++++ Recorded data
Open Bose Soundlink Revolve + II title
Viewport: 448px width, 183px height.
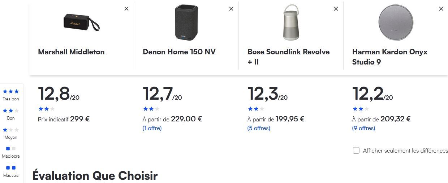coord(288,57)
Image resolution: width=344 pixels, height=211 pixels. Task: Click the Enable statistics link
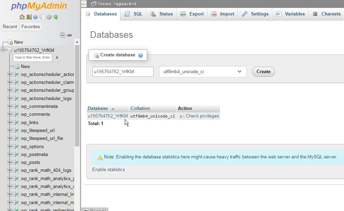click(109, 170)
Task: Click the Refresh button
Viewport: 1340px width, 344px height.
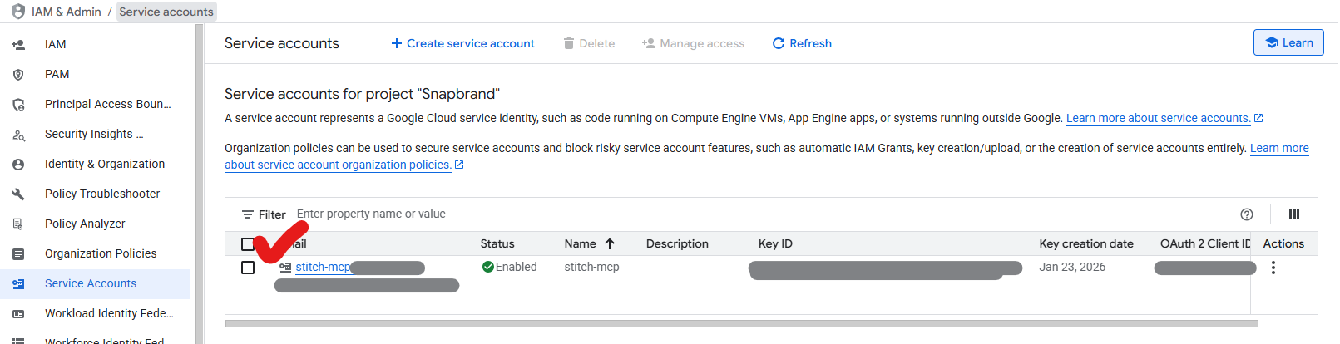Action: pos(802,43)
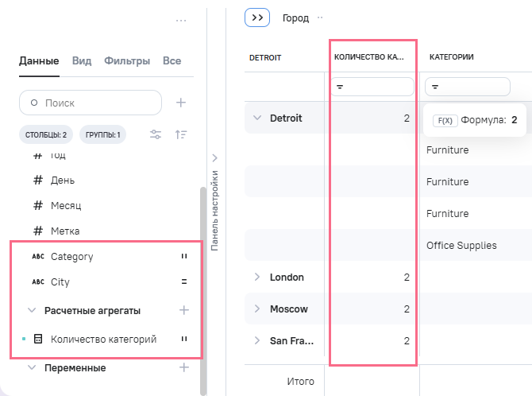This screenshot has height=396, width=532.
Task: Toggle the Количество категорий column indicator
Action: pyautogui.click(x=184, y=339)
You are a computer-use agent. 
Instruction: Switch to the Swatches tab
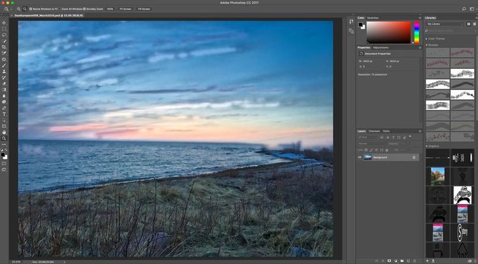373,18
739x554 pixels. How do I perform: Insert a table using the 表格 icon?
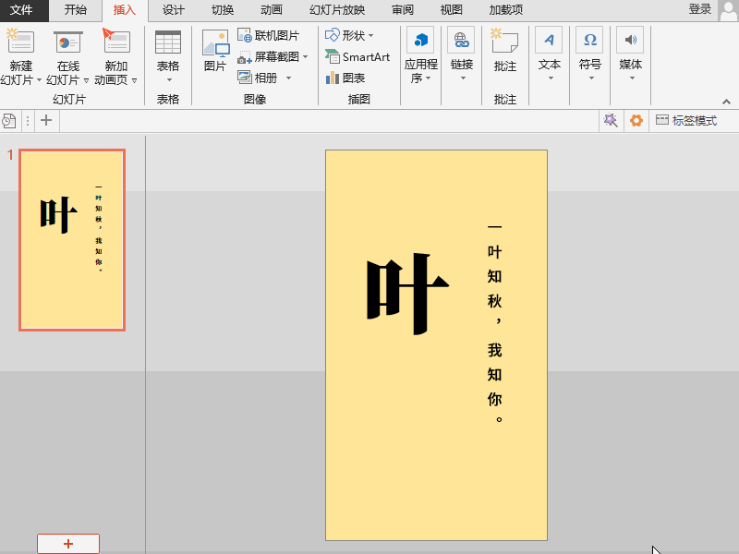[168, 43]
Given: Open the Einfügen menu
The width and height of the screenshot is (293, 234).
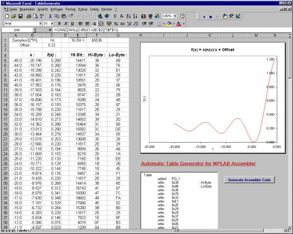Looking at the screenshot, I should [x=57, y=9].
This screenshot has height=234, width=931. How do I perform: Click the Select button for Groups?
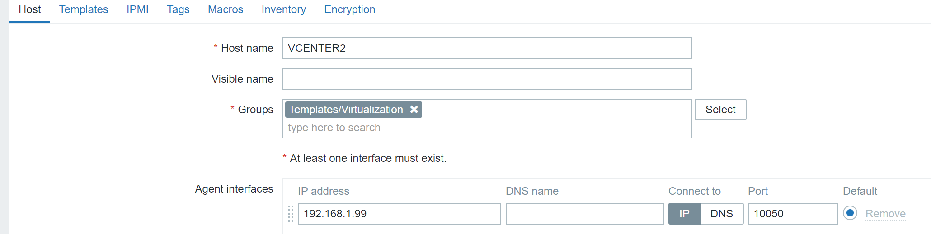(720, 110)
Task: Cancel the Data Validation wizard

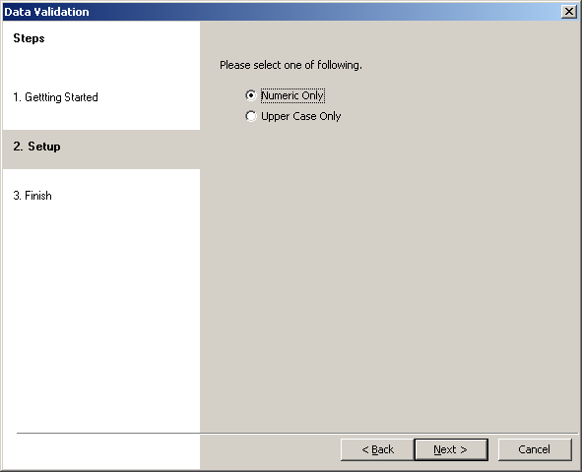Action: coord(535,449)
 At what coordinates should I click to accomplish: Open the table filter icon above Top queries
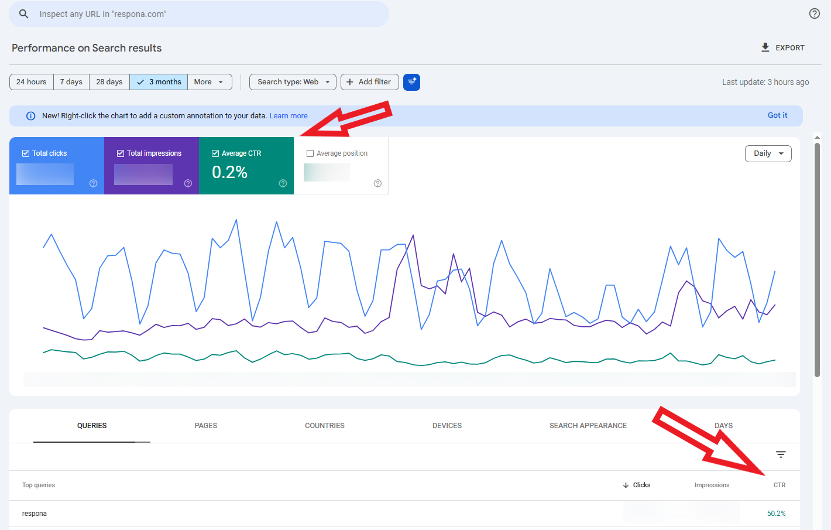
++++++++
#### Try it:
The expected output is every entry above, character for character, with no pictures.

#### Exercise result:
Open Bose Soundlink Revolve + II title
Viewport: 448px width, 183px height.
coord(288,57)
Image resolution: width=344 pixels, height=211 pixels. Task: Click the Enable statistics link
click(109, 170)
Task: Click the Refresh button
Viewport: 1340px width, 344px height.
Action: pos(802,43)
This screenshot has height=396, width=532.
Task: Toggle the Количество категорий column indicator
Action: pyautogui.click(x=184, y=339)
You are a computer-use agent. 
Instruction: Switch to the Swatches tab
373,18
739x554 pixels. How do I perform: Insert a table using the 表格 icon?
[168, 43]
Given: Open the Einfügen menu
The width and height of the screenshot is (293, 234).
Looking at the screenshot, I should [x=57, y=9].
This screenshot has height=234, width=931. How do I perform: Click the Select button for Groups?
(720, 110)
Task: Cancel the Data Validation wizard

Action: coord(535,449)
 At what coordinates should I click to accomplish: Open the table filter icon above Top queries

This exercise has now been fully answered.